(Collected data)
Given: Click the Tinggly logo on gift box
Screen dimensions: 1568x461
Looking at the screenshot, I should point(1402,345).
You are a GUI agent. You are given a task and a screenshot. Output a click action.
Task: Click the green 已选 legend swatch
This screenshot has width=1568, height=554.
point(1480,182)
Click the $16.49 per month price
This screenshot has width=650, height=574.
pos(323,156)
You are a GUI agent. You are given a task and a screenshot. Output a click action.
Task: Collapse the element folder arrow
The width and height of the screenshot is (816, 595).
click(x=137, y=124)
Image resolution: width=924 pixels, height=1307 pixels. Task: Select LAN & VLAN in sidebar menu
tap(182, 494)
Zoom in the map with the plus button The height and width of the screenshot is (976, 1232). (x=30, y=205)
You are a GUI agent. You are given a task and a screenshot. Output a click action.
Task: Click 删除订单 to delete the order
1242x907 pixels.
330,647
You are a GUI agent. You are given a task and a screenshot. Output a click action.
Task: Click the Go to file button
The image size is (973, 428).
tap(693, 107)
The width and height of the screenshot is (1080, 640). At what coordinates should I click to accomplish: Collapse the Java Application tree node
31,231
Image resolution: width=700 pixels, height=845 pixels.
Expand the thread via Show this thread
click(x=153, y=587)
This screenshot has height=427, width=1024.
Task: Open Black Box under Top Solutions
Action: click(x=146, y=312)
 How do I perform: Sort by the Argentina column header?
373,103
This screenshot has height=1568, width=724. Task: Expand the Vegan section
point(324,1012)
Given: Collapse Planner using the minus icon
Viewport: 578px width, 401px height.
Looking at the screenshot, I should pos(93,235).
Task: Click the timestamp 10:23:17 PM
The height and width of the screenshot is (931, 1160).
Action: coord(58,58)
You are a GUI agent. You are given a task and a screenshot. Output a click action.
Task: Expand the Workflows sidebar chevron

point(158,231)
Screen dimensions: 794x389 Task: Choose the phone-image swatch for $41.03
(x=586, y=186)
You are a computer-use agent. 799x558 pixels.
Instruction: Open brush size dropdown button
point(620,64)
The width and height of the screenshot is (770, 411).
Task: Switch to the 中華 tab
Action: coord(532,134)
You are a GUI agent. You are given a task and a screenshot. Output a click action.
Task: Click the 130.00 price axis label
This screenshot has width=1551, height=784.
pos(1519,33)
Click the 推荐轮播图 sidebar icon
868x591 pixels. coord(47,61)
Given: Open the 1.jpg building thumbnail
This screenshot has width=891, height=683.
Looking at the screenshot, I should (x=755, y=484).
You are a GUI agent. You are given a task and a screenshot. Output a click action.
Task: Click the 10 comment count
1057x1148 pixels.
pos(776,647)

TASK:
Retype the records, line for line.

WRITTEN RESPONSE:
Given: Click the Tinggly logo on gift box
Screen dimensions: 1568x461
Looking at the screenshot, I should point(1402,345).
You are a GUI agent. You are given a task and a screenshot. Output a click action.
Task: Click the green 已选 legend swatch
This screenshot has width=1568, height=554.
point(1480,182)
Click the $16.49 per month price
This screenshot has width=650, height=574.
pos(323,156)
You are a GUI agent. You are given a task and a screenshot. Output a click action.
Task: Collapse the element folder arrow
The width and height of the screenshot is (816, 595).
click(x=137, y=124)
Image resolution: width=924 pixels, height=1307 pixels. Task: Select LAN & VLAN in sidebar menu
tap(182, 494)
Zoom in the map with the plus button The height and width of the screenshot is (976, 1232). (x=30, y=205)
You are a GUI agent. You are given a task and a screenshot. Output a click action.
Task: Click 删除订单 to delete the order
1242x907 pixels.
330,647
You are a GUI agent. You are given a task and a screenshot. Output a click action.
Task: Click the Go to file button
The image size is (973, 428).
tap(693, 107)
The width and height of the screenshot is (1080, 640). At what coordinates should I click to accomplish: Collapse the Java Application tree node
31,231
Image resolution: width=700 pixels, height=845 pixels.
Expand the thread via Show this thread
click(x=153, y=587)
This screenshot has height=427, width=1024.
Task: Open Black Box under Top Solutions
Action: click(x=146, y=312)
 How do I perform: Sort by the Argentina column header?
373,103
This screenshot has height=1568, width=724. Task: Expand the Vegan section
point(324,1012)
Given: Collapse Planner using the minus icon
Viewport: 578px width, 401px height.
Looking at the screenshot, I should pos(93,235).
Task: Click the timestamp 10:23:17 PM
The height and width of the screenshot is (931, 1160).
Action: coord(58,58)
You are a GUI agent. You are given a task and a screenshot. Output a click action.
Task: Expand the Workflows sidebar chevron

point(158,231)
Screen dimensions: 794x389 Task: Choose the phone-image swatch for $41.03
(x=586, y=186)
You are a computer-use agent. 799x558 pixels.
Instruction: Open brush size dropdown button
point(620,64)
The width and height of the screenshot is (770, 411).
Task: Switch to the 中華 tab
Action: coord(532,134)
You are a GUI agent. You are given a task and a screenshot. Output a click action.
Task: Click the 130.00 price axis label
This screenshot has width=1551, height=784.
pos(1519,33)
Click the 推荐轮播图 sidebar icon
868x591 pixels. coord(47,61)
Given: Open the 1.jpg building thumbnail
This screenshot has width=891, height=683.
Looking at the screenshot, I should (x=755, y=484).
You are a GUI agent. You are given a task and a screenshot. Output a click action.
Task: Click the 10 comment count
1057x1148 pixels.
pos(776,647)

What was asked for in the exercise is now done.